- Other names: Embryonic lipoma
- Specialty: Dermatology

= Lipoblastomatosis =

Tumor of embryonic fat tissue

Benign lipoblastomatosis is a tumor consisting of fetal-embryonal adipocytes, frequently confused with a liposarcoma, affecting exclusively infants and young children, with approximately 90% of cases occurring before 3 years of age. The term lipoblastomatosis was first used by Vellios et al. in 1958, at which point the tumor became generally accepted as a distinctive entity. Today Diffuse lipoblastoma is the preferred term for lipoblastomatosis. The tumor is rare, accounting for less than 1% of all childhood neoplasm, and it has been found to be more common in males than females. It often presents as an asymptomatic rapidly enlarging mass, occurring more often in the soft tissues of the extremities.

== Signs and symptoms ==
Although they have also been reported in the head and neck, shoulder, groin, axilla, back, and abdominal cavity, these tumors typically manifest in the extremities.
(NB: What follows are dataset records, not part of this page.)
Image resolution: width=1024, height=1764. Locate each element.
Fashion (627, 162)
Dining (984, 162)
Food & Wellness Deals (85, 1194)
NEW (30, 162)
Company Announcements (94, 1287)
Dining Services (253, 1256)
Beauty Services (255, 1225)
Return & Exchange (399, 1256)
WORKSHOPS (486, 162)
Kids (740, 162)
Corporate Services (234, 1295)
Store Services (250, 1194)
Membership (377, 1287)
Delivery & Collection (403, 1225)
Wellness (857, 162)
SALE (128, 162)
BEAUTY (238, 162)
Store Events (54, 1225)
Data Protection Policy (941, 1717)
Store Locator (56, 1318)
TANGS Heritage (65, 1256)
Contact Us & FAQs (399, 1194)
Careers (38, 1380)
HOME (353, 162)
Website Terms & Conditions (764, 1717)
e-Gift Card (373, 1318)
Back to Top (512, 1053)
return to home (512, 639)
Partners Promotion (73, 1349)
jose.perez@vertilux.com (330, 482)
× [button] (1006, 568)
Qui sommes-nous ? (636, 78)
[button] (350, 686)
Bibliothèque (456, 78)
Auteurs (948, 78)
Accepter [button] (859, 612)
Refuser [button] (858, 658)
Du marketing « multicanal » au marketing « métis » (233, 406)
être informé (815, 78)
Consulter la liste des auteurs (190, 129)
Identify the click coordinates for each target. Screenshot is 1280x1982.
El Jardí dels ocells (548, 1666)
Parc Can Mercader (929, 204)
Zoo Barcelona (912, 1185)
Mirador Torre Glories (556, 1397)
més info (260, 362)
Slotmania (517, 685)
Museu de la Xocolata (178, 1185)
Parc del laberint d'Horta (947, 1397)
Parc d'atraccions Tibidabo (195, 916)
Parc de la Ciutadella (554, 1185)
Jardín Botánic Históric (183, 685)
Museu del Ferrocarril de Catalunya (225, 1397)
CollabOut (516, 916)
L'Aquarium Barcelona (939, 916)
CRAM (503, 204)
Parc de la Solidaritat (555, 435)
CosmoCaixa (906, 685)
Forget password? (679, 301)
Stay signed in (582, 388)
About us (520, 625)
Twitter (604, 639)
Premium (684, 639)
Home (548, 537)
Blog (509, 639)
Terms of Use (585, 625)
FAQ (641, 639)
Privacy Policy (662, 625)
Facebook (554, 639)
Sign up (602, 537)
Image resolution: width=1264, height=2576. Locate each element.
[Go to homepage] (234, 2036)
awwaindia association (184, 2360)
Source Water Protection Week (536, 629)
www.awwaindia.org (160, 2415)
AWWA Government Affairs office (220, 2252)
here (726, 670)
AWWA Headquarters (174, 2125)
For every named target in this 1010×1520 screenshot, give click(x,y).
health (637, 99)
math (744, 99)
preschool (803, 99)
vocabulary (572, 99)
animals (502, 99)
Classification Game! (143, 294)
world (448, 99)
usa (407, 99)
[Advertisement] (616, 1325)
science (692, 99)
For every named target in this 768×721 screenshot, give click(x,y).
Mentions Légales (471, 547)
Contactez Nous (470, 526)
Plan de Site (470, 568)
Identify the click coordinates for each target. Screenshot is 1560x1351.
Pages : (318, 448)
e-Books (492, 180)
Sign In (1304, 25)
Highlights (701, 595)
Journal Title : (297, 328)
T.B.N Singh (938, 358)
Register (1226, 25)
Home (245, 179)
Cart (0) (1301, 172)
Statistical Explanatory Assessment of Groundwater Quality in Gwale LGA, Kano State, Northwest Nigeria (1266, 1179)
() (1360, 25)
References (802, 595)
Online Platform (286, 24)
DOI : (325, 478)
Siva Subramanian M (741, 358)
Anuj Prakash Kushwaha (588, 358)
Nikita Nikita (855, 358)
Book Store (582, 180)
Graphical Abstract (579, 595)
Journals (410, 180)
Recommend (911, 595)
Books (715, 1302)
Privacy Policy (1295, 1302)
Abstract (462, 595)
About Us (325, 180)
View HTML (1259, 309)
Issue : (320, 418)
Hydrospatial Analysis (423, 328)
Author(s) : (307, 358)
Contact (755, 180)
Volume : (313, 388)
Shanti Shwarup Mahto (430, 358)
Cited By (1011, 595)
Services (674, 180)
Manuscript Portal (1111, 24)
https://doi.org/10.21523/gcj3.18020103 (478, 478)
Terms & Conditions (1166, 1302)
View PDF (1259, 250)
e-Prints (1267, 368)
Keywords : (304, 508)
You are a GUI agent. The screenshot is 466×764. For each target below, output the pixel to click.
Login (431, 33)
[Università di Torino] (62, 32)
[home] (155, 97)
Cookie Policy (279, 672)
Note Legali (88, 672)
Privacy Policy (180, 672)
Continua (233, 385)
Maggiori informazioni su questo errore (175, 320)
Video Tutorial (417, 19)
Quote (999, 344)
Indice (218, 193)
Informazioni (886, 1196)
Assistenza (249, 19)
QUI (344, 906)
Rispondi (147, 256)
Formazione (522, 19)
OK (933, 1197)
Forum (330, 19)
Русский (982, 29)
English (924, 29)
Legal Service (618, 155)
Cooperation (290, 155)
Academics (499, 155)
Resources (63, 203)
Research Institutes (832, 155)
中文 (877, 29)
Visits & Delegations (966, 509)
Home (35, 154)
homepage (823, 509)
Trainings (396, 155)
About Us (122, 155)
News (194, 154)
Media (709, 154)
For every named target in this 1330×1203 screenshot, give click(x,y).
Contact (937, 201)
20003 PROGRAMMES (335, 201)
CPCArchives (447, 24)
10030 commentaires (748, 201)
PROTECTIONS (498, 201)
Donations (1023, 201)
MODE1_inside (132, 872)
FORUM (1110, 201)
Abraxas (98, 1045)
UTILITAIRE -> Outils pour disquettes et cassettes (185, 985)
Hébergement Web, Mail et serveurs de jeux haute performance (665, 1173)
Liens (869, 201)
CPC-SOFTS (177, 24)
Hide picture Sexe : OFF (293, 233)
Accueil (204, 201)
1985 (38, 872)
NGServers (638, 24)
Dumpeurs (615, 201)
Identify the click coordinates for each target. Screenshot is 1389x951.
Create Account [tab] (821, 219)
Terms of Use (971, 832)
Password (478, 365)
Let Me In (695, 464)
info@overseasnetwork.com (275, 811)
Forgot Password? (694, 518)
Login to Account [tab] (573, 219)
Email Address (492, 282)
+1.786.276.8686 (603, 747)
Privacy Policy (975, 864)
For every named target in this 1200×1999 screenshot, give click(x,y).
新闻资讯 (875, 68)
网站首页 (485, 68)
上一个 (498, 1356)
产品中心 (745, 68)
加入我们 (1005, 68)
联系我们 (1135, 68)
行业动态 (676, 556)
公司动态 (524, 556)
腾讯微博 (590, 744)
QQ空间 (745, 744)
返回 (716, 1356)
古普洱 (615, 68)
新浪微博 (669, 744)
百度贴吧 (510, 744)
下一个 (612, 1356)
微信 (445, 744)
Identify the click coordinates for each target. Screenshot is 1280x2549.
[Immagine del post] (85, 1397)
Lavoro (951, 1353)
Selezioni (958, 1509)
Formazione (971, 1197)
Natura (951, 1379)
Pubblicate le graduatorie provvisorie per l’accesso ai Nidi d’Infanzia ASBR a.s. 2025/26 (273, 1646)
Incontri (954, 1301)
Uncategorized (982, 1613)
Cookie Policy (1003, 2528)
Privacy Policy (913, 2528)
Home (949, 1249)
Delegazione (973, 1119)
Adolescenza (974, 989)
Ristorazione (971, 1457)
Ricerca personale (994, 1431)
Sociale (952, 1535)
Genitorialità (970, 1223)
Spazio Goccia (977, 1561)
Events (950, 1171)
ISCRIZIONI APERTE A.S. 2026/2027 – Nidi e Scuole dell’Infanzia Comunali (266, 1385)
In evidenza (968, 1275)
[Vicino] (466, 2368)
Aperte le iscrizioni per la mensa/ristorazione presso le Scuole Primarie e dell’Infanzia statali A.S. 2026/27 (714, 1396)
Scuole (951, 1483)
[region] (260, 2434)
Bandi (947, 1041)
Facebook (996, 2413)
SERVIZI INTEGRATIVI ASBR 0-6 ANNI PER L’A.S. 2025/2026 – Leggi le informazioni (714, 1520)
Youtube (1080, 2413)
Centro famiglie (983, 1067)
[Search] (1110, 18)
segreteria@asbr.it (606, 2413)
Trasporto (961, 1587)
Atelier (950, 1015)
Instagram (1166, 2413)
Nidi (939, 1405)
Although it is normally painless, it may cause symptoms such as vomiting, stomach pain, paralysis, or fecal or urinary incontinence, depending on where the mass is anatomically.

== Causes ==
Lipoblastomatosis most likely results from new adipose tissue lobules and lipoblasts proliferating throughout the neonatal period.

== Diagnosis ==
Although imaging modalities like magnetic resonance imaging (MRI) and computed tomography (CT) can be useful, histology confirmation is necessary for an accurate diagnosis.

== Treatment ==
Prompt surgical resection is the advised course of treatment for lipoblastomatosis, particularly if the mass is close to any important organs.